STUDY TEXT –
In a normal year, the Seahawks would have welcomed back players next week for the beginning of the team’s voluntary offseason program, which would have started with three weeks of meetings and conditioning at the team’s practice facility in Renton.

But this is far from a normal year due to the novel coronavirus outbreak, and until Monday it was unclear if the league would have any sort of offseason program or what it would entail.

The league and the players association, though, added some clarity Monday to how the NFL’s offseason will proceed, reaching agreement on some new parameters for the offseason program.

Specifically, each team will be allowed to start their offseason programs April 20 with three weeks of a “virtual period’’ to conduct meetings, workouts and non-football educational programs via Skype or what the league termed “any other appropriate platform.’’

The “virtual period’’ must end by May 15.

This three-week period is what is typically referred to as “phase one’’ of the league’s offseason program.

What happens after that three-week period, though, remains unclear.

Typically after phase one, teams begin doing on-field work, first in separate groups of the offense and defense and then in full-team sessions, which culminates in organized team activities (OTAs) and a mandatory minicamp (phases two and three). Teams also are allowed to conduct a three-day rookie minicamp following the NFL draft.


A memo sent out by the league to teams Monday (which was revealed by ESPN’s Adam Schefter among others) noted that the league said if team facilities are re-opened by the end of phase one then teams can resume on-field workouts.

However, the league stated that if just one team facility can not open due to local, state or federal coronavirus guidelines, then all club facilities must remain closed.

Mark Maske of The Washington Post reported the league plans to make another assessment after the three-week virtual period ends May 15 as to whether on-field work will be possible. If not, then the league will allow for a second set of virtual programs. The window for the offseason program to conclude is June 26.

SUPPLIED MATERIAL –
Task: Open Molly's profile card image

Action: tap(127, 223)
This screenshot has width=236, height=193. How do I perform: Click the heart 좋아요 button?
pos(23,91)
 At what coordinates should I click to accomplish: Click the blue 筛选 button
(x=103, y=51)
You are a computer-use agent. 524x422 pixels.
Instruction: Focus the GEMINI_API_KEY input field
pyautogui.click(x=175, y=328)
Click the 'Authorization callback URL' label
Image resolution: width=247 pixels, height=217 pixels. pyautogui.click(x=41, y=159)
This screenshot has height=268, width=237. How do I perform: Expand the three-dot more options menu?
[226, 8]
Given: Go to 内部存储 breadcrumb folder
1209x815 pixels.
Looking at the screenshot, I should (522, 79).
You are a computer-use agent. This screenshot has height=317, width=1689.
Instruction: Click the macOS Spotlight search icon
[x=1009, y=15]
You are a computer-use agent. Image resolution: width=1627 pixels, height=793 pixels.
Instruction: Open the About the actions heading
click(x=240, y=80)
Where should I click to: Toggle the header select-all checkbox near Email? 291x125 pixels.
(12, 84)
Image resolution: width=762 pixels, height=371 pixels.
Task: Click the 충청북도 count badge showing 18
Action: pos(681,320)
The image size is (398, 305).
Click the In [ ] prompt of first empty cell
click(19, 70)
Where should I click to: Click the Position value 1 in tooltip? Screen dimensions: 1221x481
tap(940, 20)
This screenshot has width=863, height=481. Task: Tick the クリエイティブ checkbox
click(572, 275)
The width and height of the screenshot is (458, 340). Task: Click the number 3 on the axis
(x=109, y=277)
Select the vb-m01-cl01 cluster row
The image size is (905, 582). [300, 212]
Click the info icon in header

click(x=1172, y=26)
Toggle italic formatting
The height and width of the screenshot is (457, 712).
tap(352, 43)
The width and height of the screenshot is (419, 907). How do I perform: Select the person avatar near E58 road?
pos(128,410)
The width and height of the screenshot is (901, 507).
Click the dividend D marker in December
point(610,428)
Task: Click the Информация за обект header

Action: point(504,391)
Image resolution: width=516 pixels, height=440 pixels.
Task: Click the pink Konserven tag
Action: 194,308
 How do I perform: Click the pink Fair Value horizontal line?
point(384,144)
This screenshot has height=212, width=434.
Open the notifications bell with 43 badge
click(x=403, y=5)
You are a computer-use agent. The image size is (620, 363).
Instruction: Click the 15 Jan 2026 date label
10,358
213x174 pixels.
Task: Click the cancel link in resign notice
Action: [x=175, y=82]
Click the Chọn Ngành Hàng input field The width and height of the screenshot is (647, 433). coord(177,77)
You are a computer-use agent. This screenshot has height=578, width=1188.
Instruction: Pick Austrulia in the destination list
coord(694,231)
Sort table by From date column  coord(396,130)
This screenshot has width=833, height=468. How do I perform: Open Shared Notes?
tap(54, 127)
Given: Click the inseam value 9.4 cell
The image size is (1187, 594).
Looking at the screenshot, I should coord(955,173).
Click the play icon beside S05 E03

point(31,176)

WHAT IS EXPECTED – Please explain, in one to three sentences and using the article about the NFL offseason, why the Seahawks will not start this year's offseason program with three weeks of meetings and conditioning at their Renton practice facility.

COMPLETED TASK – The article says this is far from a normal year because of the novel coronavirus outbreak. Under the new agreement between the league and the players association, teams will instead begin on April 20 with a three-week "virtual period." During that period, they will hold meetings, workouts, and non-football educational programs via Skype or another appropriate platform.